◆ Prompt: Write out the part of the passage on the School of Community and Regional Planning below that begins at the words "School of Community and Regional Planning (SCARP)" and stops after "Bulacon, Central Luzon.".

◆ Given passage:
------------------------------------

School of Community and Regional Planning (SCARP)

The School of Community and Regional Planning offers two-year professionally oriented master’s degree programs and a research-oriented doctoral program. Its research and capacity building projects are conducted through the Centre for Human Settlements, and a number of SCARP faculty members have (or have had) projects and work experience in Asia:

  • Associate Professor Leonora (Nora) C Angeles, who holds a joint position with Women’s and Gender Studies Undergraduate Program, has been involved in a number of applied research and capacity-building research projects in Vietnam, Brazil and Southeast Asian countries. In the summers of 2008 and 2010, she led SCARP planning studios in the Philippines. This year’s studio was on the topic of Municipal Development Planning in Plaridel, Bulacon, Central Luzon.
  • Professor Emeritus Peter Boothroyd has led UBC projects funded by the Canadian International Development Agency to build planning capacity in Thailand, Vietnam and Brazil. Currently, through the UBC-UN HABITAT Exchange Program and in collaboration with Dr. Nora Angeles and Centre for Human Settlements staff member Erika de Castro, he is developing courses that will focus on institutional capacity for collaborative governance. Courses will be conducted in the Philippines with De La Salle University to help build the capacity of other universities to assist in the process of creating regional institutions that can provide much needed collaborative governance of watersheds threatened by uncontrolled urban industrialization and informal settlement.
  • Professor Stephanie E. Chang holds a joint position with the Institute for Resources, Environment, and Sustainability (IRES) and is a Canada Research Chair in Disaster Management and Urban Sustainability. Her current research addresses community disaster resilience and sustainability, mitigation of infrastructure system risks, and urban disaster recovery. She is particularly interested in applications to cities of the Pacific Rim.

------------------------------------

◆ Material supplied:
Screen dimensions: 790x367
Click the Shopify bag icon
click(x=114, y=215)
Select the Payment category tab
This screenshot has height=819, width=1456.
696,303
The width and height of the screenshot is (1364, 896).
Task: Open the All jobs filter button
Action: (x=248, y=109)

------------------------------------

◆ Result of this task:
School of Community and Regional Planning (SCARP)

The School of Community and Regional Planning offers two-year professionally oriented master’s degree programs and a research-oriented doctoral program. Its research and capacity building projects are conducted through the Centre for Human Settlements, and a number of SCARP faculty members have (or have had) projects and work experience in Asia:

  • Associate Professor Leonora (Nora) C Angeles, who holds a joint position with Women’s and Gender Studies Undergraduate Program, has been involved in a number of applied research and capacity-building research projects in Vietnam, Brazil and Southeast Asian countries. In the summers of 2008 and 2010, she led SCARP planning studios in the Philippines. This year’s studio was on the topic of Municipal Development Planning in Plaridel, Bulacon, Central Luzon.